Hundreds of murders in the Sonoran Desert. Benno von Archimboldi, a reclusive German novelist who hears voices. Obsessed academics who want to know more about Archimboldi. An African-American journalist covering a Mexican boxing match before becoming involved with those murders. Such is the grand mosaic of 2666. Writers figure prominently here, as in all of Bolaño’s works, and the novel’s five sections often discuss philosophy, art, and life. The novel hinges, however, on the murders so thoroughly described in the fourth section, "The Part about the Crimes." That story, "the sad American mirror of wealth and poverty and constant, useless metamorphosis," offers gripping, intense, and sometimes documentary detail about the several hundred women who were raped and strangled in the Sonoran Desert (based on a series of real-life murders since 1993 in Ciudad Juarez).

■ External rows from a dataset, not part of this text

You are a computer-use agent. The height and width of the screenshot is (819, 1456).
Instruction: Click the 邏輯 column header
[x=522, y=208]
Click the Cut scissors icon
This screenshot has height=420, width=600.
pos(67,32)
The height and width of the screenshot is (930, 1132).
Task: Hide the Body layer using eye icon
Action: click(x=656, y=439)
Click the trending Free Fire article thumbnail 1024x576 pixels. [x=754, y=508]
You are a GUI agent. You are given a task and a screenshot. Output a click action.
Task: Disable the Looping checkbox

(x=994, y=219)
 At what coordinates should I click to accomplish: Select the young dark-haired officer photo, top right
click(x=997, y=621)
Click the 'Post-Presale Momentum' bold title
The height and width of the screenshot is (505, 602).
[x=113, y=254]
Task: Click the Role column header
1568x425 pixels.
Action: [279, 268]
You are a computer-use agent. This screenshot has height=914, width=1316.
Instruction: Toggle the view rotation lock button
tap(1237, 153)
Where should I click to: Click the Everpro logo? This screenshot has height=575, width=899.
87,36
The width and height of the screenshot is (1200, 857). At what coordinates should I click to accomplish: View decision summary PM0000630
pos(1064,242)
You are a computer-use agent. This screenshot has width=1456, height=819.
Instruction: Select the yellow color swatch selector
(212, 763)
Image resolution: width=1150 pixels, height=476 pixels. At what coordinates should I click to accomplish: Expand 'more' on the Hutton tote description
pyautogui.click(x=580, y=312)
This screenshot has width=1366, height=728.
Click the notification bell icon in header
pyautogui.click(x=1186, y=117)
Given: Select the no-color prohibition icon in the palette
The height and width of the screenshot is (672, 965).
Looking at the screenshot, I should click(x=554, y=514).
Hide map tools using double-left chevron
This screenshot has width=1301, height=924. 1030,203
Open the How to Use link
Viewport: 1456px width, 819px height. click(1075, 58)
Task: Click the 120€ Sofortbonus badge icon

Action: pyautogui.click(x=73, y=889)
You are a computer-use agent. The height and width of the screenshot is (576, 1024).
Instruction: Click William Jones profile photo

Farrar, Straus & Giroux. 912 pages. $30. ISBN: 0374100144
NY Times Book Review
"A novel like 2666 is its own preserving machine, delivering itself into our hearts, sentence by questing, unassuming sentence; it also becomes a preserving machine for the lives its words fall upon like a forgiving rain, fictional characters and the secret selves hidden behind and enshrined within them: hapless academic critics and a hapless Mexican boxer, the unavenged bodies deposited in shallow graves. By writing across the grain of his doubts about what literature can do, how much it can discover or dare pronounce the names of our world’s disasters, Bolaño has proven it can do anything, and for an instant, at least, given a name to the unnamable." Jonathan Lethem
Los Angeles Times
"[A] single giant work, strange and marvelous and impossibly funny, bursting with melancholy and horror. … In 2666’s fourth and longest section—‘The Part About the Crimes,’ it’s called—Bolaño describes the discovery of each cadaver found in Santa Teresa in cold, forensic detail. It is painful to read, and difficult to put down." Ben Ehrenreich
New York Times
"2666 earns its place in posterity by burying a hint at the book’s overall secret, to the extent that it has one, in the midst of one critic’s story. Among the more piquant images, in a book that is crammed to the gills with them, is that of a geometry text hanging on a clothesline, in a Duchamp homage." Janet Maslin
"A labyrinth of stories as murky as they are brilliant, the novel weaves together plots surrounding the serial disappearances and murders of hundreds of women in central northern Mexico over the past 15 years, and the mysterious life of a fictionalized and reclusive literary figure, Benno von Archimboldi. … 2666 is a true-crime page turner, as well as the work of one of this generation’s finest authors at the height of his powers." Richard Melo
San Francisco Chronicle
"[M]addening, inconclusive and very, very long; hideous in parts and beautiful in others; exerting a terrible power over the reader long after it’s done. … The novel is also a World War II epic, and a literary love triangle, and a chronicle of insanity, and the story of a washed-up African American journalist. Mostly, though, it is a novel about, and the product of, obsession." Alexander Cuadros
St. Petersburg Times
"In many ways, the novel is what a masterwork should be: epic, sprawling, massively ambitious. But it’s also messy, uneven and, for long stretches, trying, especially the book’s extended set piece—a collection of journalistic reports documenting the brutal desert crimes." Vikas Turakhia
San Diego Union-Tribune
"Interesting characters are involved in obsessive projects, but he refuses to stay focused, dashing the reader’s desire for resolution by substituting new characters to play at life until they also give way to others—and their lives are corrosive depictions of aesthetic and intellectual pretense. Yet Bolaño’s attitude is just as much a case of intellectual pretense, concealed behind the anti-intellectual mask of cool." Juan Novoa-Bruce
To say that 2666 is a novel is like calling a Beethoven symphony a collection of songs. If we must, though, this novel in five parts is without doubt Roberto Bolaño’s masterwork, epic in scope, labyrinthine, frustrating, disjointed, maybe a bit pretentious, always somewhat aloof—and brilliant. The novel’s parts are interrelated only to the extent that the author wants them to be, and his intention isn’t always clear (witness the title, which has little, if any, connection to the text itself). Reading 2666 is a daunting task, though once accepted, the result might be something akin to what readers felt in 1922 when, faced for the first time with the disquieting modern vision of James Joyce, they picked up Ulysses and were changed by the experience. Perhaps we’ll know in 657 years.